One of my favorite things to do is travel. Traveling provides me with an unmatched exhilarating feeling of adventure. Whenever I casually walk down an unknown bustling street, my senses are overloaded with new sights and smells. This kind of excitement is unbelievably addicting. My mind just races with comments. What is that brilliant green dress she’s wearing made of? Can you really eat that? Whoa, where did all of those chickens come from? Did those kids just point and laugh at me? Is his cell phone really that tiny? Why is everyone so tall?
Do I ever experience culture shock? Sure. Every new environment will take some time to adjust to, but the challenges of getting around and living outside of my comfortable apartment in Michigan is all part of the fun of traveling.
What about the culture shock of transitioning from one industry of work into another? The University of Michigan IHI Open School Chapter’s Monthly Speaker Series guest, Gary Sculli, probably does not have many positive feelings associated with his move from the airline industry into health care. Gary Sculli is currently a Program Manager at the National Center for Patient Safety in Ann Arbor, MI. He has both extensive experience as an airline pilot and is a registered nurse.
As Sculli starkly contrasted the two industries, it was clear that the airline industry and health care were two very different beasts. While it may have been difficult for me to adjust to taking cold showers while I was in Ghana, “traumatic” would be the word I’d choose to describe a move into health care from the airline industry. Here are some differences at a quick glance.
|Team training||Hierarchical barriers|
|Human Factor awareness||Human Factors NOT emphasized|
|Standardization||Varying degrees of standardization|
|Checklists discipline||Expectation to complete outside functions|
|Formalized recurrent training||Haphazard recurrent training|
|FAA mandated performance checking||Absence of mandatory performance checking|
Not only are there differences in work environment between the two fields, but health care is associated with higher error rates—rates that make up the harrowing statistic of up to 98,000 deaths a year due to medical errors, published in the IOM Report, To Err is Human in 1999. A recent study evaluating quality improvement in health care’s progress since the publication of To Err is Human reports the sobering fact that not much has changed. Just as many people become victims of medical error today. While a lot of improvements have been made, we still have a long way to go. According to the Joint Commission, at the root of many of the errors we see in health care are communication and organizational culture. So, what health care needs is a cultural transformation. With the likes of Gary Sculli, we are well on our way on the journey towards safer health care.

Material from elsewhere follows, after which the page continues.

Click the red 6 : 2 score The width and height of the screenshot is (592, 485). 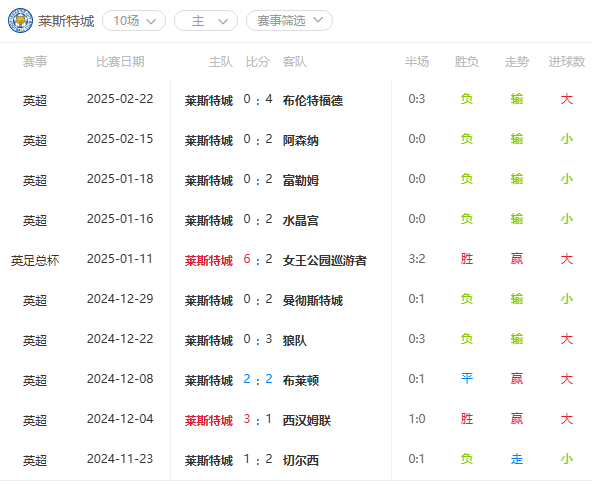coord(258,259)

Being flexible and keeping an open mind are two important items to pack when traveling to ensure a positive experience. Gary Sculli surely did not forget to pack these on his move. He took the lemons he found in health care and made lemonade by applying effective communication and leadership strategies practiced in the airline industry to health care in order to make health care more effective and reliable. In his discussion, Sculli outlined the concept of crew resource management as a team building effort to not just strive towards eliminating error, but more importantly, how to manage error when it does occur. He also discussed different leadership styles, being a dictator or facilitator, and the health care consequences associated with each. What else is needed to make health care more reliable? Sculli illustrated the need to redesign health care to support “situational awareness,” being able to perceive, comprehend, project, make decisions, and perform actions on variation in one’s environment. Check out the University of Michigan IHI Open School website for more information on topics discussed at the Monthly Speaker Series event.
The application of many of these airline tools have been able to make some great changes in health care. With the use of checklists, many hospitals have been able to effectively standardize procedures and eliminate hospital acquired infections. Through communication training among the staff of the operating room, physicians have been shown to be more adept at soliciting feedback and taking appropriate actions, while nurses and other members of the OR team have moved away from the “hinting and hoping” strategy of declaring an error to providing feedback in a direct, concise, and specific manner.
Perhaps what I love most about traveling is that once you move past the initial jolt of shock that the differences of a new location can give you, people are really all the same. I’ve learned so much from the cultures and people I have interacted with on my travels and have adopted some of these practices into my daily life. Personally, these adopted practices have made my life better. Is health care really so different from the airline industry? They are both fields that include teams of individuals performing highly specialized skills with extreme risk and small margins of acceptable error. With the help of inspiring leaders like Gary Sculli, health care is adopting the best practices from other industries. If we keep moving in this direction, I’m sure the next culture shock health care will give is one of success that we can all be proud of.